On the issue of the budget, the BCCEC said the government must consult more with the business community.
“While we applaud the government for fiscal reforms that have resulted a deficit reduction, EU blacklist removal, B1 credit rating with a stable outlook, climate finance measures and increased external reserves, we remain concerned over the invasiveness of new practices and policies, lack of business community inclusion in decision-making, seemingly limited consultation with industry experts, cumbersome restrictions that impede the ease of doing business and limited measures to strengthen the MSME landscape of the country,” the BCCEC said.
When he delivered his budget communication in May, Prime Minister Philip Davis said the government projects that the deficit will be slashed to $68.9 million, less than half the $131.6 million projected for the current fiscal year, which ends on Monday.
He said total revenue for 2024/2025 is projected at $3.54 billion, total expenditure is projected at $3.61 billion and said that there will be no new taxes in the budget.
The BCCEC said, “The budget debate also revealed an increase in tax revenue for the July 2023 to March 2024 period with little mention of the direct meaningful impact this has had on the business community.
“Additionally, despite disguising the increased cost of doing business, masqueraded as fiscal prudence, which is meant to increase the 24/25 revenue trajectory to $3.4B, we are hard-pressed to understand why the expenditure still topples the same at $3.61B – a feat surely met with more questions than answers. Perhaps the government can benefit from more consultative fiscal reforms that limit expenditure rather than burdening an already challenged electorate for increased revenue squeezed from its coffers.
“While we note, with keen interest, the suggestion of more public-private partnerships, government-guaranteed loans and reform of state-owned enterprises, we are concerned over the lack of collaboration with the business community through entities like the BCCEC, ORG and SBDC that are in the trenches with those most impacted by these reforms. We feel strongly that genuine consultation with stakeholders is the route to better outcomes.”
The Davis administration also touted during the budget debate that it signed 27 labor agreements in 30 months. The BCCEC said that “equates to nearly an agreement each month, but are concerned about the benefit the same has yielded for the business community”.
“For instance, the robust energy reform appears to have sought Bahamian inclusion but neglected the voice of non-government energy experts, environmentalists and the business community,” it said.

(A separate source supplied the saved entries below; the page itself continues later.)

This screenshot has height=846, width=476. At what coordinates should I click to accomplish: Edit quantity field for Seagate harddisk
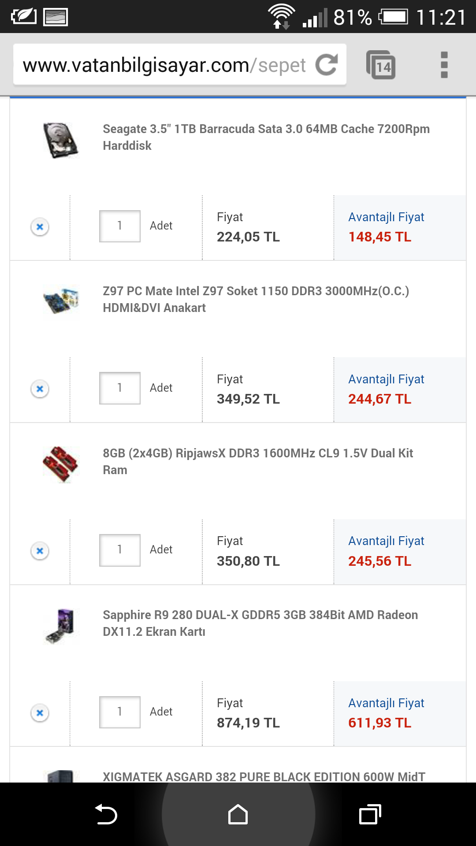[120, 226]
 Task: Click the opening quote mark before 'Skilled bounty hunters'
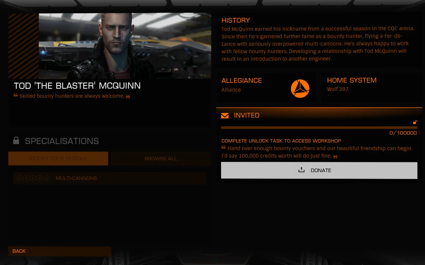(x=16, y=95)
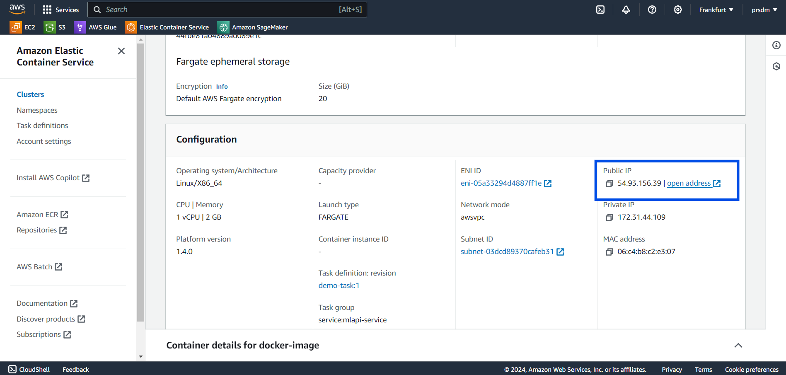Open the EC2 service shortcut
The height and width of the screenshot is (375, 786).
(23, 27)
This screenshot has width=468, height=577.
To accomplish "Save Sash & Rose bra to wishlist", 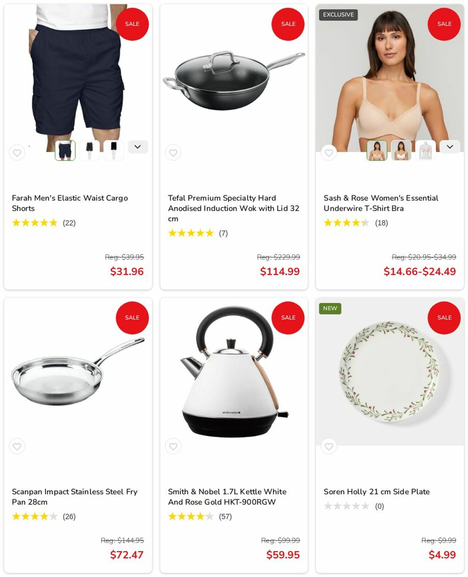I will 329,153.
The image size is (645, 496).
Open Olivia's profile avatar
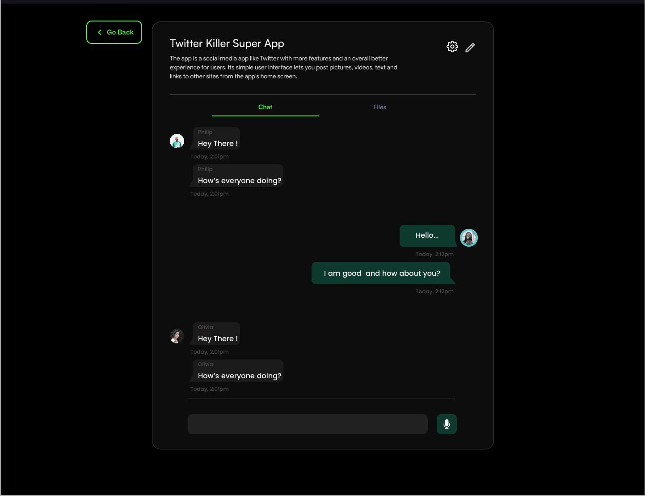click(x=177, y=336)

“Moreover, despite the assertion that only general service companies should see an increase in bills, we wonder what control and segregation mechanisms are in place to properly monitor and bill such accounts on an accurate and consistent basis. We welcome the opportunity to provide the government with meaningful alternative energy solutions available 24/7, unlike solar, using oceanic currents, wave and wind energy as discussed during conversations with experts.”